What was the defining moment when you decided to pursue music as a career?

Music and the arts were always an integral part of my family life. As a very young child I studied ballet and piano, and spent countless hours listening to my parents record collection. I was particularly fascinated with a recording of the Rimsky-Korsakov Scheherazade. I loved the sound of the violin! When instruments were offered in elementary school I chose the violin, and the rest is history. The defining moment came when I was accepted into the Juilliard School, Pre College division, and was surrounded by other highly motivated students and an inspirational faculty.

What is a favorite quote that you repeatedly tell students?

“There can be no doubt!” Meaning that when you step on stage you must have absolute confidence in your abilities and know that you are in control of every aspect of your performance. That, and “Go practice!” – the best way to achieve a state of “no doubt”.

What is your daily practice routine?

I usually begin with warm up exercises for the right arm and move on to “basics”. “Basics” are an individual set of exercises that fit into 20 minutes and are suited to each persons needs. They can consist of shifting exercises, dexterity exercises, basic double stops, anything specific that you think you need to reinforce or improve. For example, I always practice fifths and shifting exercises in my basics. I then move on to scales and arpeggios, and difficult passages from the repertoire. I always leave time for playing through pieces, or sections of works that I will be performing. And I always perform for friends and colleagues before a public performance.

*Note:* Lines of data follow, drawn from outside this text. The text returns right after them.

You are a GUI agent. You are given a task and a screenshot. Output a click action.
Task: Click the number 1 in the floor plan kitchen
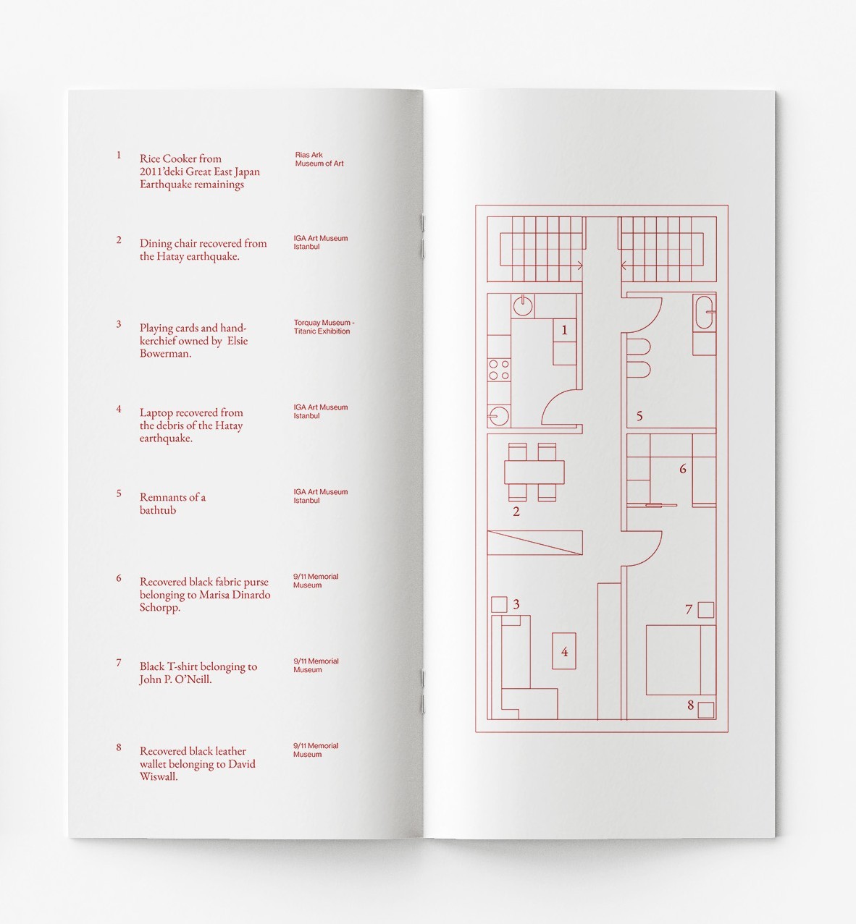[565, 331]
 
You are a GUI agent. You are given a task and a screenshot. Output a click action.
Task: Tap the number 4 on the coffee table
[564, 652]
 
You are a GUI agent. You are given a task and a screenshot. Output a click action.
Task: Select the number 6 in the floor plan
[682, 470]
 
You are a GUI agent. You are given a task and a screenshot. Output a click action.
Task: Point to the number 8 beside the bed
[690, 705]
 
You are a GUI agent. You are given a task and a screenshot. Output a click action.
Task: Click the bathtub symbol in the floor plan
[704, 313]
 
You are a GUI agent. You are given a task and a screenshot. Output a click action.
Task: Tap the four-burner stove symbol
[498, 369]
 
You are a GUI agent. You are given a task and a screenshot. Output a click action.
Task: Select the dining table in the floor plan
[534, 472]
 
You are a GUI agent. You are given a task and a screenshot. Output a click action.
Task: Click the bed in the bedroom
[680, 660]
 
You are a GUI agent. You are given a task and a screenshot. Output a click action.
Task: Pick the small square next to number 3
[499, 604]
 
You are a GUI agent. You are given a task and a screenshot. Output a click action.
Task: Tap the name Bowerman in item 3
[164, 354]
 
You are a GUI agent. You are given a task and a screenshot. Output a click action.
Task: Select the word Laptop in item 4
[156, 413]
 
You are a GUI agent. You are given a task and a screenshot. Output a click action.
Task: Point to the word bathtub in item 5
[158, 510]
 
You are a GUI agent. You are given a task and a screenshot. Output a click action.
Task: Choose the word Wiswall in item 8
[159, 777]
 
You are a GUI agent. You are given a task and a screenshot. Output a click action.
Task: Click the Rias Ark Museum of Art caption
[319, 159]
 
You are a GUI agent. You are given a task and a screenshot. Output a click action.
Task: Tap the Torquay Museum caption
[323, 327]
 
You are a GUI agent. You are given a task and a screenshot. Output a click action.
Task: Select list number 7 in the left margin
[119, 663]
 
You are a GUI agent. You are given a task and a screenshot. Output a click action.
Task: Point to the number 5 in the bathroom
[639, 416]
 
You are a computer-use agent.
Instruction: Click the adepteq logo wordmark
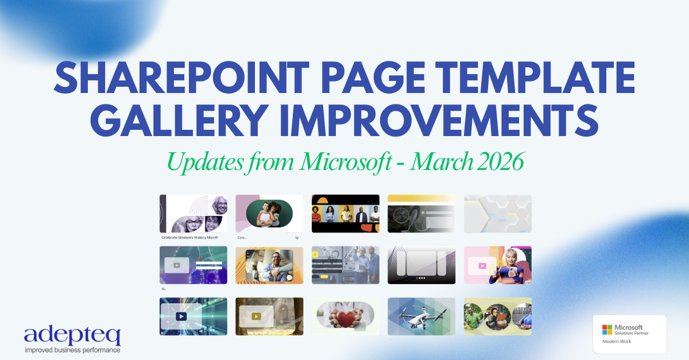tap(72, 336)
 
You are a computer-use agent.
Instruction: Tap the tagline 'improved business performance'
tap(72, 349)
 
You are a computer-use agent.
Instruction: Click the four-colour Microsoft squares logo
tap(607, 329)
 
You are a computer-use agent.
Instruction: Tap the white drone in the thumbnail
tap(421, 318)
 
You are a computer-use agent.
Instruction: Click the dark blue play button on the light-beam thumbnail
tap(181, 316)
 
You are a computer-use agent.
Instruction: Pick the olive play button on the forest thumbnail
tap(257, 316)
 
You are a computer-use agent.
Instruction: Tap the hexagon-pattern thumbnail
tap(497, 214)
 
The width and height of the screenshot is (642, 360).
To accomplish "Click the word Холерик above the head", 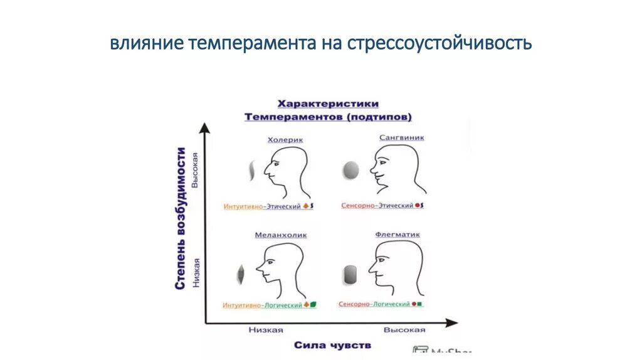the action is (x=285, y=140).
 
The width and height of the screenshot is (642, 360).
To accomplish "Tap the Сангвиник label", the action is (x=401, y=137).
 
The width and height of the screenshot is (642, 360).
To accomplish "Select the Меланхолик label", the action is (x=280, y=235).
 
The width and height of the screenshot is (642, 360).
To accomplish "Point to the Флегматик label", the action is (x=397, y=235).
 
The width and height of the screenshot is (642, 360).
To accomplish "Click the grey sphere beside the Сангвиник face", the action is (x=350, y=169).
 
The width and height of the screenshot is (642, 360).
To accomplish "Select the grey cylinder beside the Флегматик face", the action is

What was a turning point in your career?

Several years after joining I Solisti Veneti I began to develop tension issues. I had the great fortune to work with a wonderful teacher, Kato Havas, who specialized in the elimination of tension in violin playing. She taught me how to reboot my technique in a very natural and organic way. Not only did her techniques help me, but they form an integral part of my own teaching technique, and have helped all of my students in their own development.

What were your 3 most important influences?

Dorothy DeLay who taught me how to think for myself, and to love the process. Claudio Scimone, conductor of I Solisti Veneti who taught me that the most important objective is to communicate with your audience. Also Paul Doktor, who taught me the importance of curating every phrase with intelligence and intention.

What are you passionate about outside of music?

I love to eat and I love to cook. Anything from burritos to classic french cuisine. I love art and one of my favorite things is losing myself in a museum. I love seeing the connections between the visual arts and music… and good TV! I am a huge Star Trek fan and love Si Fi like Buffy the Vampire Slayer and I Zombi. Anthony Bourdain was another favorite. He had some of the most intelligent shows on television combining food, culture and politics.

With what ensembles have you performed?

That’s a very long list! I was first violin of the Ives Quartet 2005-2015. I perform chamber music regularly at the Zephyr International Chamber Music Festival. I was Concertmaster and Solo Violin with “I Solisti Veniti” 1983-1992, and have performed as guest concertmaster with the Orchestra Citta di Ferrara, Orchestra Toscanini of Parma, Orchestra del Teatro Comunale di Bologna, Orchestra del Teatro di Cagliari, Orchestra della Fenice, The Academy Orchestra London England, and the Toronto Chamber Orchestra. I founded the Chicago String Trio 1983-1990 and I have [had the pleasure of collaborating with Jodi Levitz in our violin and viola duo, Duo Rolla, since 1983. I have performed on baroque violin with Il Ruggiero 1995-1998, and most recently with Tanya Tomkins and Eric Zivian for the Berkeley Early Music Society. I have also performed the Beethoven Triple Concerto with the SFCM Orchestra, Kurt Weill Violin Concerto with the BluePrint ensemble, Barber Violin Concerto and Haydn Sinfonia Concertante with the Bay Area Rainbow Symphony and most recently the Brahms Double Concerto with cellist Ross Harbaugh and the Orchestra Delray.